CL: And yet, well, there are distinctions without huge differences in some way. To put oneself in another’s mind is the beginning of something important.

EYB: To think that you can put yourself in another’s mind in the beginning of a terrible arrogance which has tremendous consequences. It’s a difference with great consequences. People who think they that they can know what another person thinks or feel what another person feels are narcissistic.

CL: Well, ok, I don’t want to make a philosophical or an endless argument about it. Isn’t it the incapacity and the lack of interest in that perspective precisely what she found at the core of Eichmann’s banality and Eichmann’s evil, really?

JK: Well, no, it was his thoughtlessness, his inability to think from any other point of view but his own.

EYB: Exactly. And these are very important distinctions.

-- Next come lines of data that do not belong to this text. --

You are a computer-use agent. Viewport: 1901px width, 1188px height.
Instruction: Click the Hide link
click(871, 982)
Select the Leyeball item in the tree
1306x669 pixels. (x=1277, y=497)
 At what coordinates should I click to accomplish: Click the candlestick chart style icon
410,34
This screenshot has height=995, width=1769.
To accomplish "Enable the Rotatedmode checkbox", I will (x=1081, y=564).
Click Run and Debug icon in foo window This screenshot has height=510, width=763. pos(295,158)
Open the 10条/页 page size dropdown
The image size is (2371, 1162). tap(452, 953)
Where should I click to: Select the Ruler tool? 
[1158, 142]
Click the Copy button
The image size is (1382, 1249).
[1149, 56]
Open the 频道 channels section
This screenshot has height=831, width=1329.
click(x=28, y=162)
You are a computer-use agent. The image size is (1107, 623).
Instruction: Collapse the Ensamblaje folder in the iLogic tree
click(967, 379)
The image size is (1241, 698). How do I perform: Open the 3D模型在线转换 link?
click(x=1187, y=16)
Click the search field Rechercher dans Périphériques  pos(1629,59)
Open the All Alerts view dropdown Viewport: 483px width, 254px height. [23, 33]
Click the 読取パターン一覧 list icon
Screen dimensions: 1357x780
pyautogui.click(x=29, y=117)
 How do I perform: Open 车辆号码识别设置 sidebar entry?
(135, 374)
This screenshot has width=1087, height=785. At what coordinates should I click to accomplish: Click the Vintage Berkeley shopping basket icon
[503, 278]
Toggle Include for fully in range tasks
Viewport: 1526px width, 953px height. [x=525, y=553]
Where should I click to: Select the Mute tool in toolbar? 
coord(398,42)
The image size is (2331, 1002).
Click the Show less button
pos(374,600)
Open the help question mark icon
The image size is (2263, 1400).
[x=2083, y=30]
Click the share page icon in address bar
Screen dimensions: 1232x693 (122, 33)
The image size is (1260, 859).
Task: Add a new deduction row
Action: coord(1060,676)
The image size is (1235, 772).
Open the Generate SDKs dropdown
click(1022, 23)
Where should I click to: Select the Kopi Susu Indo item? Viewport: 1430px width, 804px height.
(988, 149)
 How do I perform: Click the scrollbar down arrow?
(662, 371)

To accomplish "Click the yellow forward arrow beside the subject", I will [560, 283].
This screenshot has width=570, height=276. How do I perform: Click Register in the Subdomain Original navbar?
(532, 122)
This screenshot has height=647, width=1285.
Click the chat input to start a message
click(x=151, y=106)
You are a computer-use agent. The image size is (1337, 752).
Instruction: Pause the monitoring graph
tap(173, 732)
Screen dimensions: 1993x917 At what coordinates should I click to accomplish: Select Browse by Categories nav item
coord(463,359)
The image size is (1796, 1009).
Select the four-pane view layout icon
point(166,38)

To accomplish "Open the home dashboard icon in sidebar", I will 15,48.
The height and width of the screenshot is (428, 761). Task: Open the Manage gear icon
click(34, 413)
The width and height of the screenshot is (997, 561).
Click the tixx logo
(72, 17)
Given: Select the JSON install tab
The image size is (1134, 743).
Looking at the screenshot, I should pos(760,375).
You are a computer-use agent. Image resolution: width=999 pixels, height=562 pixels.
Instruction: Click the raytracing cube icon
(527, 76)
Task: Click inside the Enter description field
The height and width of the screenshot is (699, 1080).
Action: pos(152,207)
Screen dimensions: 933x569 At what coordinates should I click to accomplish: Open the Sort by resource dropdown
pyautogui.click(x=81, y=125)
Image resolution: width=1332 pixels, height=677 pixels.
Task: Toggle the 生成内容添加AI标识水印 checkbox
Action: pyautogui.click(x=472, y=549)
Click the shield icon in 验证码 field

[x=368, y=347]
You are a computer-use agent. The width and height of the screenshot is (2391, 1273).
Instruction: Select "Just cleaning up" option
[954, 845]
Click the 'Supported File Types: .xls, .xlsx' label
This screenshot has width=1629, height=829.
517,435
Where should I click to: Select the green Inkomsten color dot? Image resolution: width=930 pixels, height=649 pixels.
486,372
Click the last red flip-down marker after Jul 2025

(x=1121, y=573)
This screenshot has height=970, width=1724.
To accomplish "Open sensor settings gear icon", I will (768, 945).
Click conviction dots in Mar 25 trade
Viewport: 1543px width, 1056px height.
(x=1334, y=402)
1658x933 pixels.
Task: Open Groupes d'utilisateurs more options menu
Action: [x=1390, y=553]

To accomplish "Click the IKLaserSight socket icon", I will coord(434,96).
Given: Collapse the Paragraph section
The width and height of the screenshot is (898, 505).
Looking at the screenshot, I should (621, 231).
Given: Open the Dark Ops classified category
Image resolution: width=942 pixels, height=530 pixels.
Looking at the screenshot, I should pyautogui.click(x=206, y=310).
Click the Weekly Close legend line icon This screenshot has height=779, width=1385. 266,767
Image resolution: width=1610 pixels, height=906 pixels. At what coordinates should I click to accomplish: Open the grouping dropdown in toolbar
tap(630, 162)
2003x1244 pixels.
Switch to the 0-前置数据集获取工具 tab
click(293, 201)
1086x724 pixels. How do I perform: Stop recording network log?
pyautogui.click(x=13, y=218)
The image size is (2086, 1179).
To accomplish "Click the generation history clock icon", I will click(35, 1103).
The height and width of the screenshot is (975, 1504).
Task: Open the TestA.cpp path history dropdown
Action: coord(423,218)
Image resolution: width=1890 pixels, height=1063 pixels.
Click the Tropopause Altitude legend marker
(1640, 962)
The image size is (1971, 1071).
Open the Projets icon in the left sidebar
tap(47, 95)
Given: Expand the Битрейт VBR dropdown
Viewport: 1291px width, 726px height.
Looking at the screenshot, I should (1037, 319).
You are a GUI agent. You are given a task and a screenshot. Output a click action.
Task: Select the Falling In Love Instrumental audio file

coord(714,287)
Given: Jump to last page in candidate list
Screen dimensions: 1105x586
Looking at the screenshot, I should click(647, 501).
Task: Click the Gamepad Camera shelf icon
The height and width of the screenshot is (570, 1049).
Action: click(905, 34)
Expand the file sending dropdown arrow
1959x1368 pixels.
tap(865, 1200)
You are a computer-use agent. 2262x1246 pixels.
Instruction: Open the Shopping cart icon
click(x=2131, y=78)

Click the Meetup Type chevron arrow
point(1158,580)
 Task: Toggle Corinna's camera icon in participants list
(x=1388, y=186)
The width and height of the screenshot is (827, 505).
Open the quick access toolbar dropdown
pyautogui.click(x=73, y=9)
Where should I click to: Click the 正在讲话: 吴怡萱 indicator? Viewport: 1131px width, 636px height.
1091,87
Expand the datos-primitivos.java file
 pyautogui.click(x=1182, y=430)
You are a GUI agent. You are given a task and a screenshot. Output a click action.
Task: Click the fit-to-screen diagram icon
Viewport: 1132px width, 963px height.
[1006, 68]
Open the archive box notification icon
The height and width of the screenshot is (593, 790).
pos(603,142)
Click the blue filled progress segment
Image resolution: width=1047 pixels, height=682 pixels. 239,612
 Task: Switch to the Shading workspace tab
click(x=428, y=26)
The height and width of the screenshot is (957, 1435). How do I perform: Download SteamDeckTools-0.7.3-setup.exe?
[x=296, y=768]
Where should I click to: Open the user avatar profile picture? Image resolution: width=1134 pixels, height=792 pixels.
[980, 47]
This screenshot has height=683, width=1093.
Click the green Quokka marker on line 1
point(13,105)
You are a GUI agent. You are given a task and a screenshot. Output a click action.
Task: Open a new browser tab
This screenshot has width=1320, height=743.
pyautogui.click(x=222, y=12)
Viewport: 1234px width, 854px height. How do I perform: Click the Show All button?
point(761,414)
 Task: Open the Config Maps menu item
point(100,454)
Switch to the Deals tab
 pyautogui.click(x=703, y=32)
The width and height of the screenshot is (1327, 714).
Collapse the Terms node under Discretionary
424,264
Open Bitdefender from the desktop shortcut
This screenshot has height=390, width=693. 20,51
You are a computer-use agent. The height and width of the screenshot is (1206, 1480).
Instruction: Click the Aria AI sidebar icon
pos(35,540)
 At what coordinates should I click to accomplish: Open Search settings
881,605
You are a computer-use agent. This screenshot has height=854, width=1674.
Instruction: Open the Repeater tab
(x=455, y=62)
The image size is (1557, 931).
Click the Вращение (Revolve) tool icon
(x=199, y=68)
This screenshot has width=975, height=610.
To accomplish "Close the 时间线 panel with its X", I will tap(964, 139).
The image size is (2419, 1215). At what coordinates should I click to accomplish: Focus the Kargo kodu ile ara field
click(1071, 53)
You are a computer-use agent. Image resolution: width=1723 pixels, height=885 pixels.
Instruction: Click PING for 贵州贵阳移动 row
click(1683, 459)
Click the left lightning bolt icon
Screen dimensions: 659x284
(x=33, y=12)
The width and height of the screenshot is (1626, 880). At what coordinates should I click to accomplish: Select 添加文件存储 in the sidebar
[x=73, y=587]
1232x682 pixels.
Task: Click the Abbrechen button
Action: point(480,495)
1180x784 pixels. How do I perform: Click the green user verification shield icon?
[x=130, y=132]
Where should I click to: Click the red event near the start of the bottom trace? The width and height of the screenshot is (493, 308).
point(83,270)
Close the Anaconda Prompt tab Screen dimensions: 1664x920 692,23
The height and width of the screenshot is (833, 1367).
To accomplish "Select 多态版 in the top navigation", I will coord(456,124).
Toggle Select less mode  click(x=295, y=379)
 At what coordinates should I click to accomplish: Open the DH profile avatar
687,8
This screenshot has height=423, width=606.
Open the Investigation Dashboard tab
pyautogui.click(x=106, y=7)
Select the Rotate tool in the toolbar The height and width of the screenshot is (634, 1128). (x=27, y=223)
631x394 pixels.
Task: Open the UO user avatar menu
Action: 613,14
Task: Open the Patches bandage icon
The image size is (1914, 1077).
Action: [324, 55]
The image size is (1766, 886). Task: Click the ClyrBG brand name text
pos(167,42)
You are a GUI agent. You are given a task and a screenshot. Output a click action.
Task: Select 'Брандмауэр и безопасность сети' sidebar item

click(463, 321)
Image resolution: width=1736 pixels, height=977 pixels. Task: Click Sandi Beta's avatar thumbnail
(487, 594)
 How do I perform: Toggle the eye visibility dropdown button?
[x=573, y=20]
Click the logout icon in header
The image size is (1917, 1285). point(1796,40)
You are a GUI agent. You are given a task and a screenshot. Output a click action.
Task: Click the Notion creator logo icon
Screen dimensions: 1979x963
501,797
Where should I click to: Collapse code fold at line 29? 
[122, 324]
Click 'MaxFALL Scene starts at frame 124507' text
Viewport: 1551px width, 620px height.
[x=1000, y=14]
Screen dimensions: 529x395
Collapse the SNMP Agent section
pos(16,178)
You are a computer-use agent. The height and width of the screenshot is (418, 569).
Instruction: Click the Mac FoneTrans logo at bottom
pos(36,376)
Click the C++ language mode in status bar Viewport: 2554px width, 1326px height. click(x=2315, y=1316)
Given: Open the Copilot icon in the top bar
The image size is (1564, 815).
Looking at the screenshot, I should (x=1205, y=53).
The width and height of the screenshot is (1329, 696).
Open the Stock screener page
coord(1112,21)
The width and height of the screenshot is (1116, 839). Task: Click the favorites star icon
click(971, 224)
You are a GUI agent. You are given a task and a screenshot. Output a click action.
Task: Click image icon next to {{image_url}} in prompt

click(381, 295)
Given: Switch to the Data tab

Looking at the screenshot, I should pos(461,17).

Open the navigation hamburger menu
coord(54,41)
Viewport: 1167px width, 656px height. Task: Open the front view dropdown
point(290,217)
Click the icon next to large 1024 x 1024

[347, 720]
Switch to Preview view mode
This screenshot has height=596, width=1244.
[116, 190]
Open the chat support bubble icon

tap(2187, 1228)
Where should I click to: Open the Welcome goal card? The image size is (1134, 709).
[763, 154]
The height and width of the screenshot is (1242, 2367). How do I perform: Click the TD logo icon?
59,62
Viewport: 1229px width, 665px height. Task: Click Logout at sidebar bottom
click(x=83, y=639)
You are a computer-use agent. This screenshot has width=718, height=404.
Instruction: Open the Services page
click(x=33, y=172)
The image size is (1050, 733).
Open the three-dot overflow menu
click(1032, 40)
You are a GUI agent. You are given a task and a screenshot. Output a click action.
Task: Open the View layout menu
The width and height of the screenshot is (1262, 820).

Chris Lydon, Elisabeth Young-Bruehl, and Jerome Kohn on Open Source, 3/8/07

So, what do you think? Were Chris and our guests basically making the same point, only with different terminology? Is it thinking from another person’s perspective or feeling from another person’s perspective that can act as a counter to the banality of evil? Is thinking you can feel what someone else feels arrogant, or does it mean (as Kate McShane argues) that you’re on the “upper end of psychological health”?

We’re glad we have the upcoming show with Philip Zimbardo, best known for conducting the Stanford Prison Experiment, to tackle these kinds of psychological questions and any other unfinished business.